Table 1 Characteristics of studies included in the final meta-analysis of Ki-67 expression and prognosis of NSCLC

All studies included information on disease stage, and the proportion of stages I + II was 67.9 %. IHC was the only technique used to detect Ki-67 expression, using various antibodies and cut-off values (range, 5–50 %), and 2503 (44.70 %) tissue samples had ‘high’ Ki-67 expression (Table 1).

Of the 32 studies, 19 provided HR and 95 % CI values directly, whereas in the other 13 studies, they were calculated from available data (n = 6) or from Kaplan–Meier survival curves (n = 7), as described by Tierney [48]. Of the 32 studies, 20 identified high Ki-67 expression as an indicator of poor prognosis, whereas the remaining 12 studies showed no significant effect of high Ki-67 expression on survival outcome.

Methodological quality of the studies

The results of the quality assessment of the included studies are shown in Table 1. Quality scores ranged from 24 to 36, with a median value of 33. All of the studies satisfied most of the items and reported totals for the assay methods and confounders.
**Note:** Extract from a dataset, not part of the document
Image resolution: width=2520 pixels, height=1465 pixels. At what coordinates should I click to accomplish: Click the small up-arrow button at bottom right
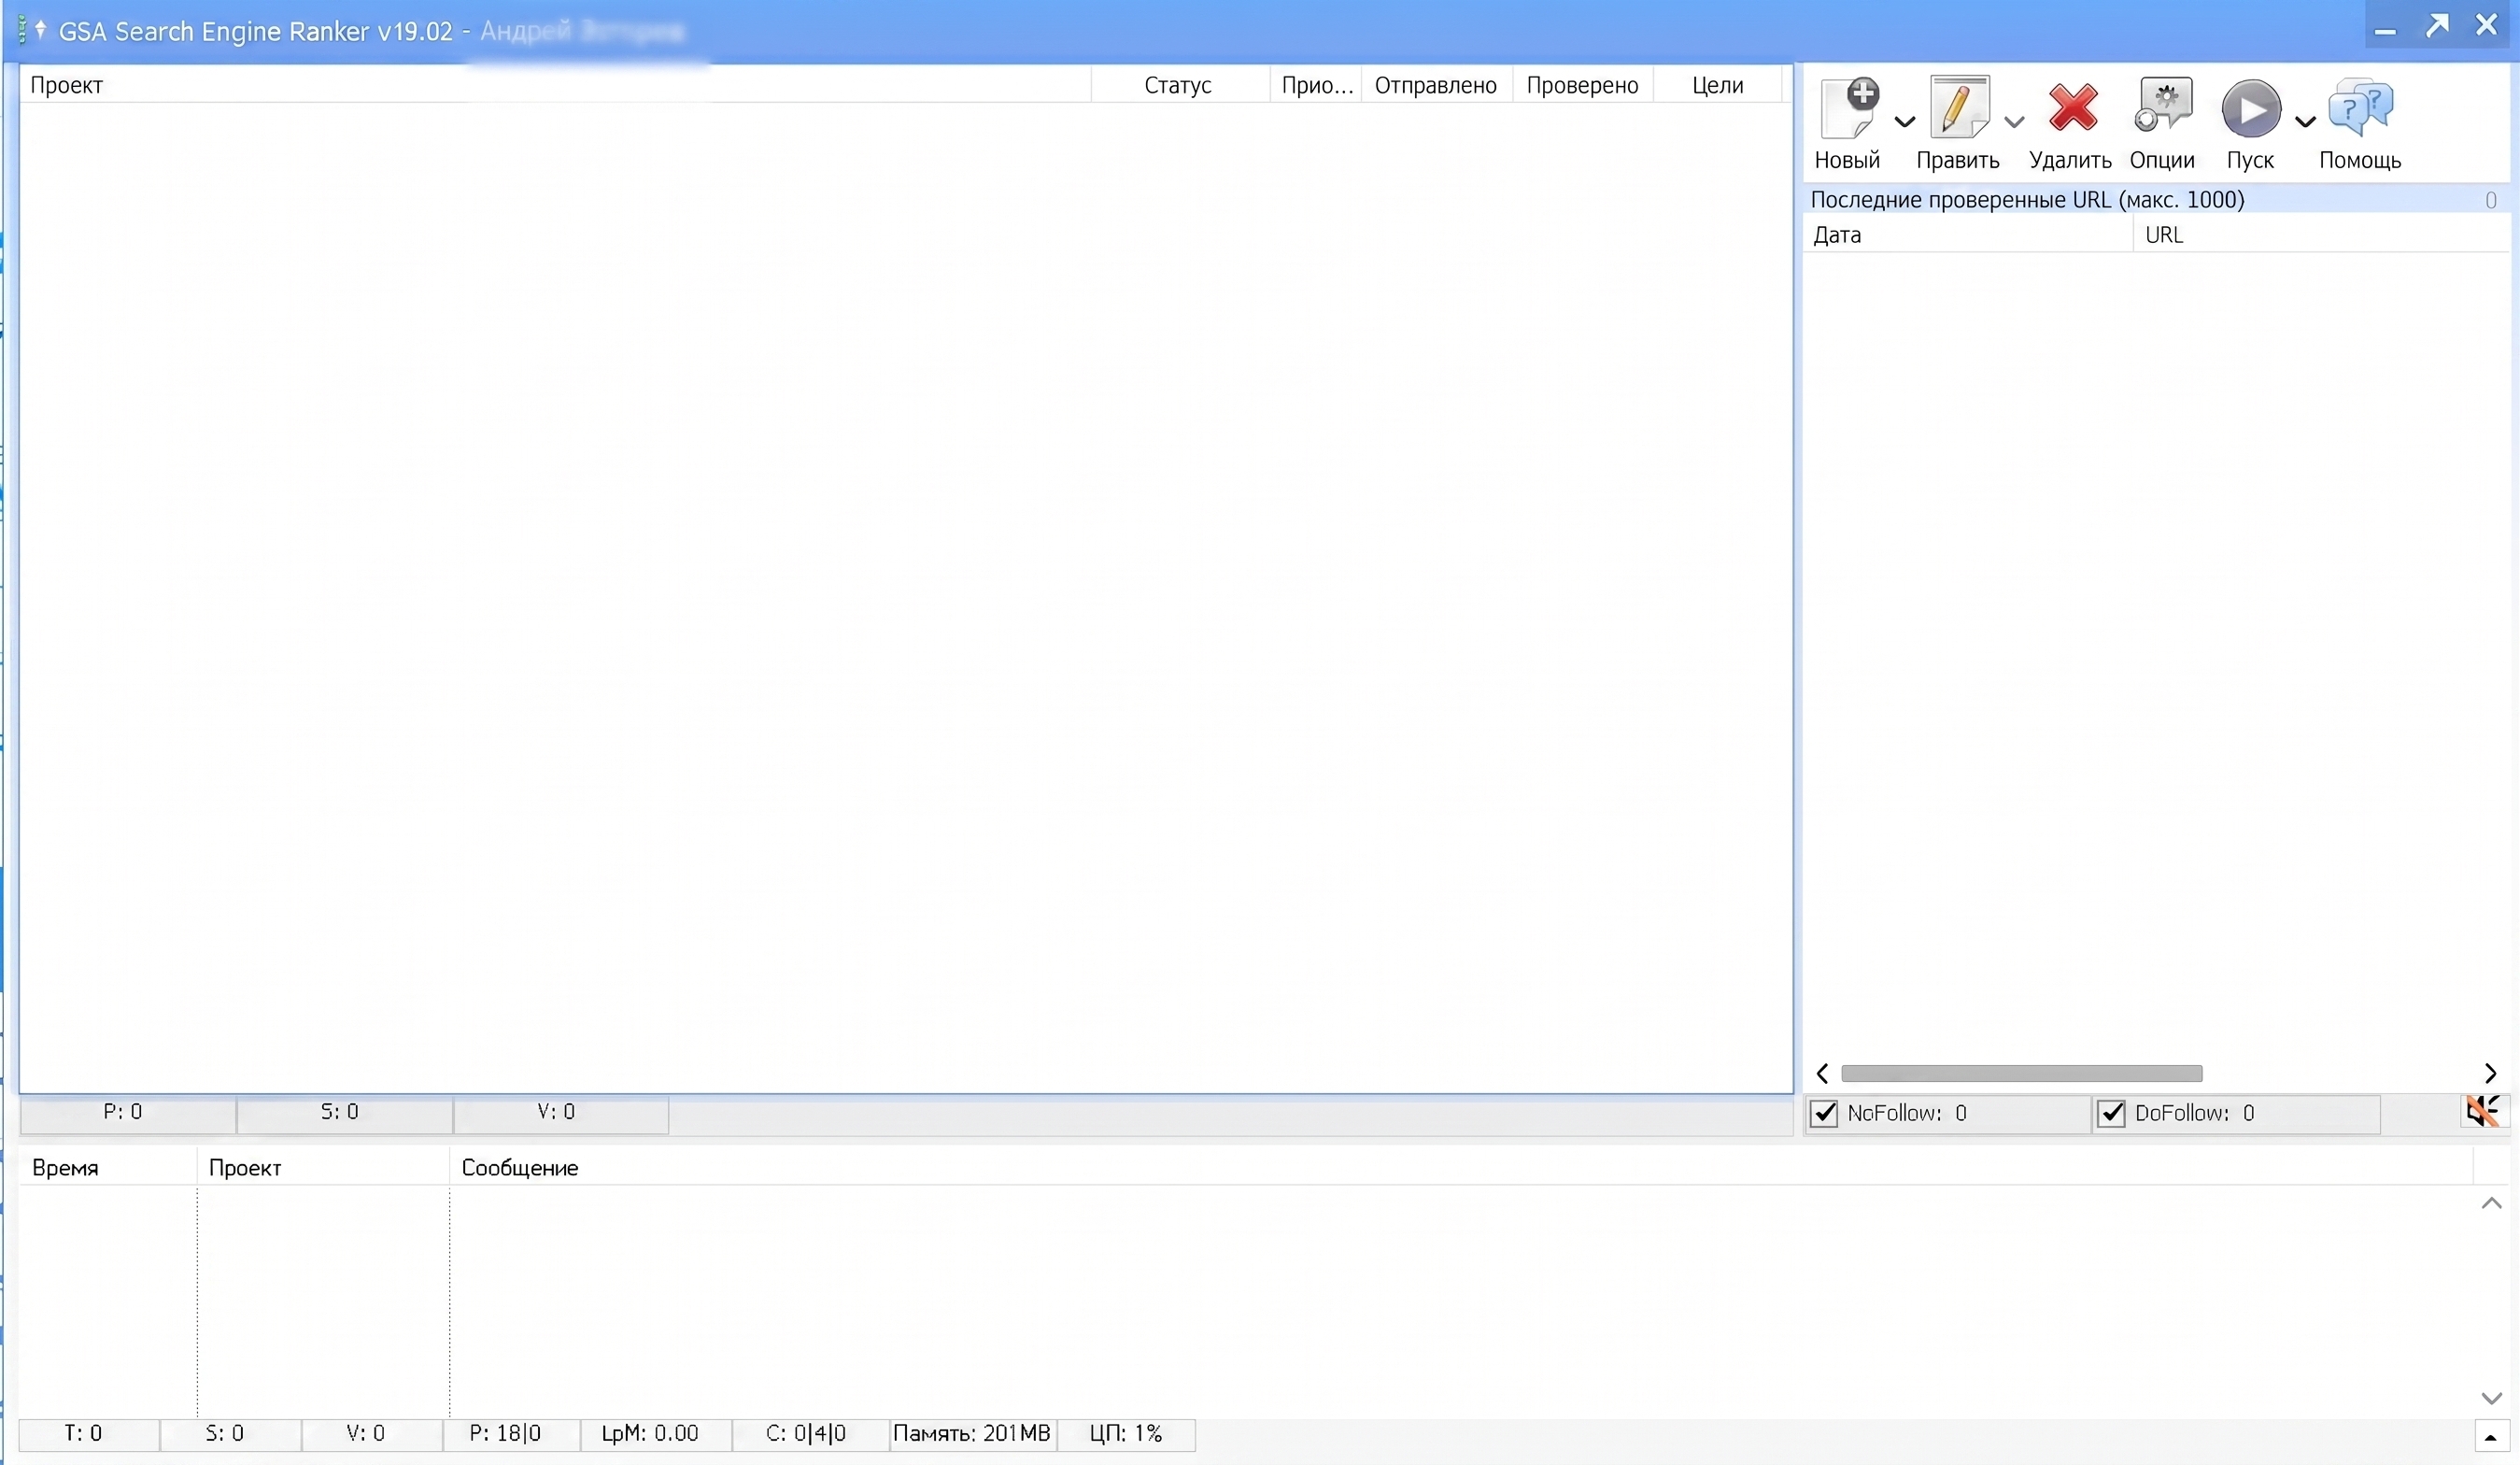coord(2490,1437)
Correlation of high Ki-67 expression with OS in NSCLC

Of the 28 studies investigating the association between Ki-67 expression and OS, 14 involved Asian patients (n = 2729) and 14 involved non-Asian patients (n = 2287). The overall HR and 95 % CI for NSCLC patients was 1.59 (95 % CI 1.35–1.88, P < 0.001, n = 5007), with significant heterogeneity (I2 = 74.8 %, P < 0.001; Fig. 2, Table 2). Subgroup analyses showed that the risk was significant in both Asian and non-Asian patients (HR 1.97, 95 % CI 1.43–2.71, P < 0.001 and HR 1.37, 95 % CI 1.15–1.64, P = 0.013, respectively) with significant heterogeneity (I2 = 82.1 %, P < 0.001 and I2 = 74.0 %, P < 0.001, respectively).

Fig. 2
figure2

The hazard ratio (HR) of Ki-67 expression associated with OS in all NSCLC patients. HR > 1 implied worse OS for the group with high Ki-67 expression

Table 2 HR values of OS and DFS of NSCLC subgroups

Next, subgroups including TNM stage (eight studies for stage I, eight for stages I–II, seven for stages I–III, and one for stages III–IV) and type of NSCLC (10 studies for ADC and two for non–ADC) were analyzed. The analyses indicated that high Ki–67 expression was associated with a shorter OS in stage I, stages I–II, and stages I–III patients (HR 1.85, 95 % CI 1.27–2.69, P = 0.001; HR 1.72, 95 % CI 1.20–2.46, P = 0.003; and HR 1.60, 95 % CI 1.21–2.12, P = 0.001, respectively) with heterogeneity (I2 = 78.7 %, P < 0.001; I2 = 76.1 %, P < 0.001; and I2 = 36.5 %, P = 0.001, respectively), but no association with shorter OS was observed in patients in stages III–IV (HR 1.31, 95 % CI 0.68–2.53, P = 0.42).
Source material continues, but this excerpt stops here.